TASK ITEM:
Repeat exactly the lines of the entries below from the one with "Image resolution: width=567, height=2576." through the one with "Financing (39, 2317)", both ends included, and nothing else.

INFORMATION SUPPLIED:
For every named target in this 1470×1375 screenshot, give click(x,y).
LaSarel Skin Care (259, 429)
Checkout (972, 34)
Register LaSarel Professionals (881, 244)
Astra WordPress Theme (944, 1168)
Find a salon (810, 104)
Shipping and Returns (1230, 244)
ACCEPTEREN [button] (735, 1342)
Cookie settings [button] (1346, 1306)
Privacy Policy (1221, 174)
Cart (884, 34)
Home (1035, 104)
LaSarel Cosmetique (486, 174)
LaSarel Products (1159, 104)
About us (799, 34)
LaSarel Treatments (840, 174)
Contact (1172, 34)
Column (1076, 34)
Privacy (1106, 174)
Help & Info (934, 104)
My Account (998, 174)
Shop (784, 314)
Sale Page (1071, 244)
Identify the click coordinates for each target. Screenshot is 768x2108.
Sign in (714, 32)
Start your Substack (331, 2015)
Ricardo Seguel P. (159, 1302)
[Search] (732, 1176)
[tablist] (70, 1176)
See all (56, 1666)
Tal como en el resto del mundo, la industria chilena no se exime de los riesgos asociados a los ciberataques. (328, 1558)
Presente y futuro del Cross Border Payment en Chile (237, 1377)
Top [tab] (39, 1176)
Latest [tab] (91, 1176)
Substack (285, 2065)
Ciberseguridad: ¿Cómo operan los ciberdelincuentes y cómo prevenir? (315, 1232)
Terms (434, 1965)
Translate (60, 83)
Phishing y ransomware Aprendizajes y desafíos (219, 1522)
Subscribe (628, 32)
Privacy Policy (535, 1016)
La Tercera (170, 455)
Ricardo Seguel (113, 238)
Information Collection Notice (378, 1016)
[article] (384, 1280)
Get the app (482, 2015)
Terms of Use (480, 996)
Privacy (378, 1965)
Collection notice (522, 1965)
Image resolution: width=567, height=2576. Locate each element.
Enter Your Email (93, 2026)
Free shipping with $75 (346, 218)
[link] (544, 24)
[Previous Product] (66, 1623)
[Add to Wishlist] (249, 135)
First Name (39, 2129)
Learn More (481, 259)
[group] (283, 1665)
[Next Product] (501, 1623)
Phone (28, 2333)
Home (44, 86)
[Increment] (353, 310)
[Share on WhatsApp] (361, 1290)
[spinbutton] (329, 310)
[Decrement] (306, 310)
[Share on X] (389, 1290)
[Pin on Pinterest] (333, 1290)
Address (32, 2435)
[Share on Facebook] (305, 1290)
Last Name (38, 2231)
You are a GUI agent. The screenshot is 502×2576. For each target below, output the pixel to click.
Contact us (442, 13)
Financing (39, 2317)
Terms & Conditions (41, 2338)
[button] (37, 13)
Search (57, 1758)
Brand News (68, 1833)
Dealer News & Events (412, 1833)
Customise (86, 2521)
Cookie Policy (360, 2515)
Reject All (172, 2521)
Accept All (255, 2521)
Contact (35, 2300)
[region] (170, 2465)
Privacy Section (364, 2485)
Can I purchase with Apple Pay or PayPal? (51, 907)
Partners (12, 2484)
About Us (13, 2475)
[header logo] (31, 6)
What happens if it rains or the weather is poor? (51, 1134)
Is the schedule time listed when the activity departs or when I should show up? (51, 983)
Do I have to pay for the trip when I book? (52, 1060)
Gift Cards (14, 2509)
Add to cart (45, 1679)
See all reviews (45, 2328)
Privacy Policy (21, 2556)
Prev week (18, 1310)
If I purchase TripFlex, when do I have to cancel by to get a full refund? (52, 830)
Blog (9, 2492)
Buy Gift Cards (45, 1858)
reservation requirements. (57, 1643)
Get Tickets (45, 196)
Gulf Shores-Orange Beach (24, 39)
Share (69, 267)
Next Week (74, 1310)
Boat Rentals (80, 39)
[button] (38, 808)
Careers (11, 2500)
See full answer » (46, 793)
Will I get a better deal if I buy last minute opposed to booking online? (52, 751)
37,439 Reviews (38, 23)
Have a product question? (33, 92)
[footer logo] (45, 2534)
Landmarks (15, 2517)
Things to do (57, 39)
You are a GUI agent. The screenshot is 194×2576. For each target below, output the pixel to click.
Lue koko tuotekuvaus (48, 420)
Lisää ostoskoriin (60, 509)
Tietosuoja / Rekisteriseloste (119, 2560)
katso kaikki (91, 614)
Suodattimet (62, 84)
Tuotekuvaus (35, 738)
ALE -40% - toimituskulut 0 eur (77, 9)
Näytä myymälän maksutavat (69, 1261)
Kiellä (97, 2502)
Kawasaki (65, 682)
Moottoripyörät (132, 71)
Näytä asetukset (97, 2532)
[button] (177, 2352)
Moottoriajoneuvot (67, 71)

YOUR SOLUTION:
Image resolution: width=567, height=2576. Locate each element.
Enter Your Email (93, 2026)
Free shipping with $75 (346, 218)
[link] (544, 24)
[Previous Product] (66, 1623)
[Add to Wishlist] (249, 135)
First Name (39, 2129)
Learn More (481, 259)
[group] (283, 1665)
[Next Product] (501, 1623)
Phone (28, 2333)
Home (44, 86)
[Increment] (353, 310)
[Share on WhatsApp] (361, 1290)
[spinbutton] (329, 310)
[Decrement] (306, 310)
[Share on X] (389, 1290)
[Pin on Pinterest] (333, 1290)
Address (32, 2435)
[Share on Facebook] (305, 1290)
Last Name (38, 2231)
You are a GUI agent. The screenshot is 502×2576. For each target below, output the pixel to click.
Contact us (442, 13)
Financing (39, 2317)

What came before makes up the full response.